Noella Nyirabihogo, GPJ Democratic Republic of Congo
The government pay is so low that some teachers give it the French acronym of AIDS, namely SIDA —“Salaire Insuffisant Difficilement Acquis,” which translates as “Low wages earned with difficulty.” Thus, schools mandate funds from parents for bonuses to motivate teachers, since otherwise their wages are insufficient and they would have to find work elsewhere.
Parents and teachers alike are concerned that the inability of the government to pay teachers living wages further deteriorates education as the country continues its recovery from successive wars.
Pierrot Bahanuzi, who teaches French at the Institute of Goma, says educators cannot exist on the funds the government pays.
“It is incomprehensible how a national MP [member of Parliament] can earn FC 13 million ($10,213), excluding all other benefits, whilst their compatriot serving as a teacher earns FC 103,000 ($80) only, without any other benefits,” he says. “This is unacceptable. One MP can pay more than 120 teachers with his monthly wages!”
Bahanuzi says the bonus payments not only prevent children from going to school but hurt education in other ways.
“As parents have to contribute to school operating costs, they no longer want their children to repeat grades, for fear of incurring more school fees. Worse still, students have become unruly because we’re afraid to send them home, as this can adversely impact our monthly package. I personally believe that this bonus pay by the parents constitutes a crime against the educational system of our country,” he says.
Because of economic pressure, he says, some school authorities spend their time counting money coming from parents into schools’ coffers, instead of directing their attention to educational issues. “School authorities yield to temptations to act more like accountants than teachers. How do you expect them to impart quality education to the students?” he says.
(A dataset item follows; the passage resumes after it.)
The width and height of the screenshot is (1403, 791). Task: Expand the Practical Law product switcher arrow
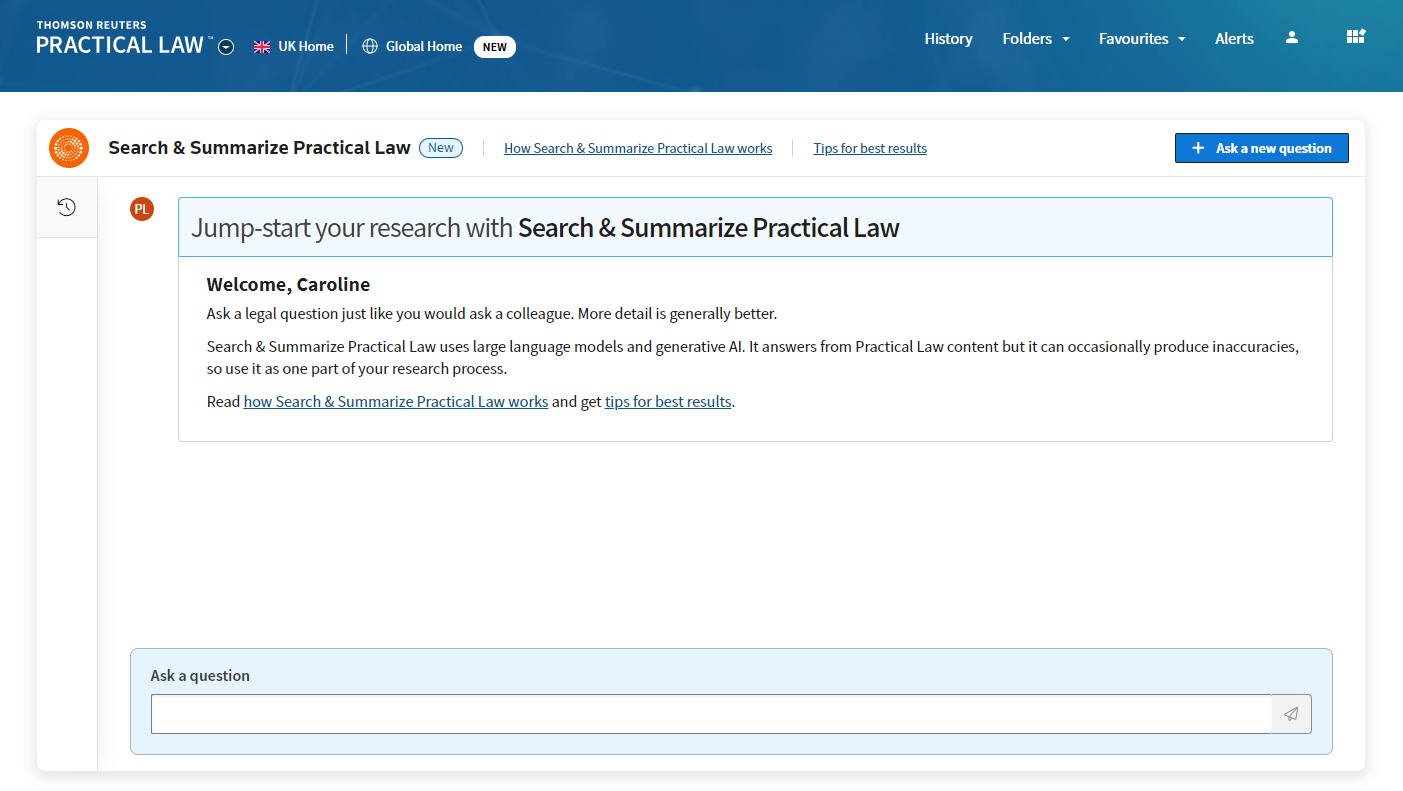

Sudi Salomon, a member of Congo Teachers’ Union, North Kivu section, says it is difficult to see children denied.
“At the end of each month, the recovery of unpaid school fees starts off in a harsh way. Students with outstanding school fees are denied the privileges of attending classes even in case of quizzes or exams,” he says.
“For school authorities to claw back unpaid school fees, children are at all times made to stand outside classrooms while other students are studying,” Salomon says.
He adds that school classes are becoming enormous because of the funding concerns, and that the maximum number of students per class has ended up being the least of schools’ concerns. Some students are studying in supersized classrooms, and one class may have 70 students or more.
Noella Nyirabihogo, GPJ Democratic Republic of Congo
“It’s very difficult for one teacher to handle such a class,” Salomon says.
Maria Ushindi, a mother of three whose youngest child is 7, says she can no longer afford to send her children to school.
“Now that I’m struggling to feed my kids, how can I afford to pay school fees? My first priority is to find fufu and vegetables to ensure that they don’t go hungry,” she says. “Of course, I want them to go to school like other children, but I cannot find enough money. I’ve no choice but to put their futures into God’s hands.”